Kısacası Türkiye için laikliğin elden gitme tehlikesi yok gibi gözüküyor. Ama acaba gerçekten de öyle mi? Laikliğin diğer iki ayağını ele alıp aynı ölçütü orada da uygulayalım: Din ve vicdan özgürlüğünü engelleyen; ya da devletin farklı inançlar karşısında eşit mesafede durmasına izin vermeyen tek bir yasa bile varsa, orada laiklik yoktur demek durumundayız. Ne var ki şeriat tehlikesinden korkan laik rejimimizin doğrudan veya dolaylı hukuk uygulamalarıyla her iki alanda zaaf içerdiğini biliyoruz. Bir yanda başörtülülerin kamusal alandan tecrit edilmeleri, öte yanda Alevi ailelerin çocuklarının zorunlu olarak Sünniliği öne çıkaran din derslerine sokulmaları…

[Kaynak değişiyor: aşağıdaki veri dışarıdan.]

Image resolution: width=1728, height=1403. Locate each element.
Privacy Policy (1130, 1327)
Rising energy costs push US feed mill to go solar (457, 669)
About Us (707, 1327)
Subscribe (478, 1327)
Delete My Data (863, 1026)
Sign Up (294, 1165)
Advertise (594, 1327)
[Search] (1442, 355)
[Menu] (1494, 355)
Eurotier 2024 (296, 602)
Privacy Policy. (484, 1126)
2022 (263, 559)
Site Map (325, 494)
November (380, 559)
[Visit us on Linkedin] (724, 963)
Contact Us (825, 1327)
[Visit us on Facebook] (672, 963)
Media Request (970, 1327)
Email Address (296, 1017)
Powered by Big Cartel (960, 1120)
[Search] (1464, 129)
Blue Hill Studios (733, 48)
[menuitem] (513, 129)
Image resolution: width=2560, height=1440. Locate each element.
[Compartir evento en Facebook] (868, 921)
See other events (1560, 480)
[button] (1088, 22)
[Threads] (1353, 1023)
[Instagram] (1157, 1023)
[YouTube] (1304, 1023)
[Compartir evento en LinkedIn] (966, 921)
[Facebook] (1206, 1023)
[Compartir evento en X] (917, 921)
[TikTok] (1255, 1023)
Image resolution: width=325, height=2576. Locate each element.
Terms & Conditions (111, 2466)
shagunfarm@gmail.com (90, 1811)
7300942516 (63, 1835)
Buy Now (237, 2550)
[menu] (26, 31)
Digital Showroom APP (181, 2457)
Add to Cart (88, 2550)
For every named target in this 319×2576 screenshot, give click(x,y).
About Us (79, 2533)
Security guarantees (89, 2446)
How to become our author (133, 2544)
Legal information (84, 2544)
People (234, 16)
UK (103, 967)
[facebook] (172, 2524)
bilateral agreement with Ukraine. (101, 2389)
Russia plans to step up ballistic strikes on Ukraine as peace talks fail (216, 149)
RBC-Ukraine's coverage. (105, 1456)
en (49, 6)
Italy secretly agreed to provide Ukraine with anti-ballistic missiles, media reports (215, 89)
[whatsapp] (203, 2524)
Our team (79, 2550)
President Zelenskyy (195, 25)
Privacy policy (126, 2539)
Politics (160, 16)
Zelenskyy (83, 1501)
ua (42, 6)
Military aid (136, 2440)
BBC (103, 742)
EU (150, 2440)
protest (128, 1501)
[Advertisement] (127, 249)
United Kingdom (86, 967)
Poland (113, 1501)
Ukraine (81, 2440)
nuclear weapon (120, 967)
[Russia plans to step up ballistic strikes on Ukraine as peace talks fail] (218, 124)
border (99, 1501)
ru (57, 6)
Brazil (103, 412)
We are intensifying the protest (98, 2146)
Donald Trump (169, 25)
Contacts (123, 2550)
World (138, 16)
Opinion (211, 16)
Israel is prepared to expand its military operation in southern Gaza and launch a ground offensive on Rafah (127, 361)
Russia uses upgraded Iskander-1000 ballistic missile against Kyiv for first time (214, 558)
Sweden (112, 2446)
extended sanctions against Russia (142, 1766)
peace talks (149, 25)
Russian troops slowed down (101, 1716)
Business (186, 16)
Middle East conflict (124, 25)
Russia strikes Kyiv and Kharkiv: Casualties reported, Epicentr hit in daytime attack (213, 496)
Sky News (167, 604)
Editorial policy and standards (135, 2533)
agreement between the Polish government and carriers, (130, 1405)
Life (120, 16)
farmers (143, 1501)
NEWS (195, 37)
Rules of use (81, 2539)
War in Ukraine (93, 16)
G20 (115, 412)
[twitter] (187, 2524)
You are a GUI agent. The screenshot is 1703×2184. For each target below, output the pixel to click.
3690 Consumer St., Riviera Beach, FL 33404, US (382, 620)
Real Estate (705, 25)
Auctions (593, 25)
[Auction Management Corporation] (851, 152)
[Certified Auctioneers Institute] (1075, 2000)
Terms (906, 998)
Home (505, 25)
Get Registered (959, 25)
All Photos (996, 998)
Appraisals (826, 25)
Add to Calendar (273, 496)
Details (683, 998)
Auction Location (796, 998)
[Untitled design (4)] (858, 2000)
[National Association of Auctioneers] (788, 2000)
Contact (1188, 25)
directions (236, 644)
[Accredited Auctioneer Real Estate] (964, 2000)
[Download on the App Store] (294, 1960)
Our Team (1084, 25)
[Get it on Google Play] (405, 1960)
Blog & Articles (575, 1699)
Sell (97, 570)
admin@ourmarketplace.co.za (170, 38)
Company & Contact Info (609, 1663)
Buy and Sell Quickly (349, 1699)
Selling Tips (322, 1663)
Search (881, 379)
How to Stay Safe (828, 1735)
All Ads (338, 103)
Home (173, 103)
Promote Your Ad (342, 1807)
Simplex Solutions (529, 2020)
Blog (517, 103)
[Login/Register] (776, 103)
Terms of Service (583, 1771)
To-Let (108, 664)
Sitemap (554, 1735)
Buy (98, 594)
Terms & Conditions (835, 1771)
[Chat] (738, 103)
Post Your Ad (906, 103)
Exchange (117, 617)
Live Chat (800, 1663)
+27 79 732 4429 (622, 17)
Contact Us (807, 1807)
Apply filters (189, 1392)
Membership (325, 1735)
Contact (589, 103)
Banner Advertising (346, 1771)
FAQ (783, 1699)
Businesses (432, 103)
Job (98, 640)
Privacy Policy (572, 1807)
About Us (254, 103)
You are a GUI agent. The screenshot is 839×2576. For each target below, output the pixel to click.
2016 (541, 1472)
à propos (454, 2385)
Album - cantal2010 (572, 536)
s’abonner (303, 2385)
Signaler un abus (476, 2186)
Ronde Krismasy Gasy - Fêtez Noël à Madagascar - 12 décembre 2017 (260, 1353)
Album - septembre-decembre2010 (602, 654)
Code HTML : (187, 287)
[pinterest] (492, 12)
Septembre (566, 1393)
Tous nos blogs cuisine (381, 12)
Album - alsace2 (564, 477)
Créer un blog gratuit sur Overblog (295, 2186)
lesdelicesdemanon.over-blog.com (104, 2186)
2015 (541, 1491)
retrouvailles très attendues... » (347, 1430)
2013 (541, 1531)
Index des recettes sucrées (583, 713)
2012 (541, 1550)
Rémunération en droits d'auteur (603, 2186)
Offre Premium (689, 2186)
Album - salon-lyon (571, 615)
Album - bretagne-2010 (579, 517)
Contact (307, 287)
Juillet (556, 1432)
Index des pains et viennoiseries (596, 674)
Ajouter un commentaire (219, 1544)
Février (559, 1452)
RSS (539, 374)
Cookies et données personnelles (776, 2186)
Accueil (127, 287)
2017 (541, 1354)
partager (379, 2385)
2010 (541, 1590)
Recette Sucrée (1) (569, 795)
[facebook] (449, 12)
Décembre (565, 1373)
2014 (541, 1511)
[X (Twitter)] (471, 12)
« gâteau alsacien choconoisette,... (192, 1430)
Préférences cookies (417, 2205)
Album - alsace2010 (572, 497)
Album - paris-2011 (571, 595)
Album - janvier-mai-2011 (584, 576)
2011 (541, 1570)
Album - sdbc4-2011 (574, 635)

Diğer bir deyişle Türkiye zaten laik değil ki, laiklik elden gidecek diye korksun… Ama buna şöyle bir itiraz gelebilir. Biz laikliğin sadece birinci ayağını önemsiyoruz, asıl anlamlı olan odur diyebiliriz… O halde o ayağa daha dikkatle bakalım: Laiklik hiçbir inancın devlete egemen olmaması demek. Bu inançların ille de İbrahimi dinlerden biri olması gerekmiyor. İnanç niteliği kazanmış olan her türlü yaklaşım devletin uzağında durmalı, kendi anlayışını devlete empoze edememeli… Herhalde herkesin aklına aynı şey gelmiştir… kemalizm tam da böyle bir şey değil mi? Mustafa Kemal’in algılanma biçimi, Anıt Kabir’e yapılan ziyaretler, Nutuk’a verilen anlam, her ‘yortuda’ tekrarlanan sözler, bütün bunlara hakim olan kutsallık iması ve duygusu normal bir fikir pozisyonunu mu, yoksa bir inancı mı ifade ediyor? Tabii ki Mustafa Kemal’in böyle bir niyetinin olduğu öne sürülemez… Ama birçok inanç sistemi zaten böyle doğmamış mıdır? Kişinin ebediyete intikal etmesinden sonra ardıllarının yarattığı bir sistematik duygu ortaklığıdır ‘inanç’… Ve kemalizm konusunda bu önerme büyük çapta doğru gözüküyor.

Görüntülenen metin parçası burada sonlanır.